__Directive__
Format the lines below as a JSON list of strings, one string per line and no blank lines. Begin at the line containing "The image size is (1030, 540)." and stop after the line containing "[x=860, y=172]".

/---

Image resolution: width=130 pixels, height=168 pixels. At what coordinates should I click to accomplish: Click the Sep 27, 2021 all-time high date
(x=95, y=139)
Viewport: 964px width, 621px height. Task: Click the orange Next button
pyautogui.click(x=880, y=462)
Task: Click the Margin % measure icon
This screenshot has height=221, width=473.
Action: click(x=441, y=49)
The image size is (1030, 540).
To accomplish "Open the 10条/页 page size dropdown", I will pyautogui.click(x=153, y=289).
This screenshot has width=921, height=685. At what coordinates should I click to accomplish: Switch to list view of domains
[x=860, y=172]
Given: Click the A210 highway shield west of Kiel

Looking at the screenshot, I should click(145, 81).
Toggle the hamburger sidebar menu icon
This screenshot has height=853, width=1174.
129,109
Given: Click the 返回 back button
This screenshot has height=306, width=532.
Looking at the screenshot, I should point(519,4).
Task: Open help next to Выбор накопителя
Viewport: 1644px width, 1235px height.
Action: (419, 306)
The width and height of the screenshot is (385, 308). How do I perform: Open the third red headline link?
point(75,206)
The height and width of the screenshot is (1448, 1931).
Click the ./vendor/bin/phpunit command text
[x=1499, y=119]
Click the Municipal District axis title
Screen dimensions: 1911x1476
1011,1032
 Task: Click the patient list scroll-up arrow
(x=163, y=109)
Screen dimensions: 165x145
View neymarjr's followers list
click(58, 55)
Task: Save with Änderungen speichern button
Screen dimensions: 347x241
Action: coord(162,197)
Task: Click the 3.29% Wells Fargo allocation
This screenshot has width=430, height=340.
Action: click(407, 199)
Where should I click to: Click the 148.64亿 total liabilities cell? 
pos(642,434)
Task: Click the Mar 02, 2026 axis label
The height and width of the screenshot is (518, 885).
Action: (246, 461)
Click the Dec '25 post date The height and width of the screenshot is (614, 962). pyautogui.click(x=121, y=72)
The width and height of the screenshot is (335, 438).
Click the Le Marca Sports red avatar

\---

__Written response__
[
  "The image size is (1030, 540).",
  "To accomplish \"Open the 10条/页 page size dropdown\", I will pyautogui.click(x=153, y=289).",
  "This screenshot has width=921, height=685. At what coordinates should I click to accomplish: Switch to list view of domains",
  "[x=860, y=172]"
]